A partire dal IX secolo, monaci asceti occuparono le cavità naturali alla base dei picchi rocciosi; agli inizi dell'XI secolo i religiosi conquistarono la cima di una di esse, che battezzarono Santo Spirito, e fondarono piccoli edifici sul Gran Meteoron, richiamando progressivamente nuovi eremiti. Tra l'XI e il XIV secolo nacquero vere e proprie comunità votate a un rigido codice monastico, che colonizzarono le Meteore più interne. Il complesso raggiunse il suo massimo splendore nel XV secolo, con 24 grandi monasteri dotati di celle, biblioteche e mense. Gli edifici, cui si accedeva in molti casi solo tramite scale a pioli o di corda, erano in gran parte privi di fondamenta e avevano una parete costituita dalla stessa roccia; all'interno, però, non mancavano affreschi, icone e magnifici arredi.

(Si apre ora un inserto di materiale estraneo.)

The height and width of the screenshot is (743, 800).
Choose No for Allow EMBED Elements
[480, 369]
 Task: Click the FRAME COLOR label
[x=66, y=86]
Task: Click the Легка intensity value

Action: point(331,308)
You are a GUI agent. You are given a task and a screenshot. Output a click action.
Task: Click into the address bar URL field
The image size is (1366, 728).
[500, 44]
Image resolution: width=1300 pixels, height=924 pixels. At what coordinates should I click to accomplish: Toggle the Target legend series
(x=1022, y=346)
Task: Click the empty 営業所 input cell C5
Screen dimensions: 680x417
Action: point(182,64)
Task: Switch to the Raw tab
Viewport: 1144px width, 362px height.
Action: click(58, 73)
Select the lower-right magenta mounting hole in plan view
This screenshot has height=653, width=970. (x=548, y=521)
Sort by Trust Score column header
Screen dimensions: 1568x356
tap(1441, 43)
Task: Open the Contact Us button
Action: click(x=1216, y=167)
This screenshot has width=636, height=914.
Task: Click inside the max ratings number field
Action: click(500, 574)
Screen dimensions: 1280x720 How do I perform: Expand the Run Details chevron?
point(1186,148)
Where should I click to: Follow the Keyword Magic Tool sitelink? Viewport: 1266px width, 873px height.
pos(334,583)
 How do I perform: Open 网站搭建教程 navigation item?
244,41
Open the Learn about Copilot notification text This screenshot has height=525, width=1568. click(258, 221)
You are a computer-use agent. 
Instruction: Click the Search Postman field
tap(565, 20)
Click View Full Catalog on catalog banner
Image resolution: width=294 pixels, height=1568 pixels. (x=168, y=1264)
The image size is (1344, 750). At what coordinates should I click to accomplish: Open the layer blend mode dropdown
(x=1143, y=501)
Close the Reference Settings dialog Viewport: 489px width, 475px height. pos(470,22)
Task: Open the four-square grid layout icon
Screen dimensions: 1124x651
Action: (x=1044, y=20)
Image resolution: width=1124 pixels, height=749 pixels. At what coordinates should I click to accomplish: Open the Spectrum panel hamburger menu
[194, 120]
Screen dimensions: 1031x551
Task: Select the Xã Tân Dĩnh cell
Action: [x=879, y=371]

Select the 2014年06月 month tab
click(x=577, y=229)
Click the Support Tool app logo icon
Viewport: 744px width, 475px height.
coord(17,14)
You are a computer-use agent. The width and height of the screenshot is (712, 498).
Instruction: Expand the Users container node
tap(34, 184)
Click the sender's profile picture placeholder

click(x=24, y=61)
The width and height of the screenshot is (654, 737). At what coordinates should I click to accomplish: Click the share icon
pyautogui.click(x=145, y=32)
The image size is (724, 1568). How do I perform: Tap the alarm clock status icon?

I monasteri vicini al cielo
Il termine “meteora” in greco significa “che sta in cielo”: senza dubbio i monoliti rocciosi apparirono, ai primi asceti, una via per avvicinarsi al divino. Solo sei degli antichi monasteri, quasi tutti in rovina, sono giunti a noi (e sono ancora attivi): quello della Trasfigurazione, di Varlaam, della Santa Trinità, di San Nicola Anapafsa, di Santo Stefano e di Russano. Nel 1988 il complesso delle Meteore è stato iscritto nel Patrimonio dell’Umanità dell’UNESCO per sancirne il valore paesaggistico e tutelarne il valore culturale. Le Meteore infatti, oltre a testimoniare l’ideale di vita monastica affermatosi nel XV secolo, ospitano icone (nella foto) e affreschi di particolare rilievo nella storia della pittura bizantina. Per questo sono divenute un’importante meta turistica.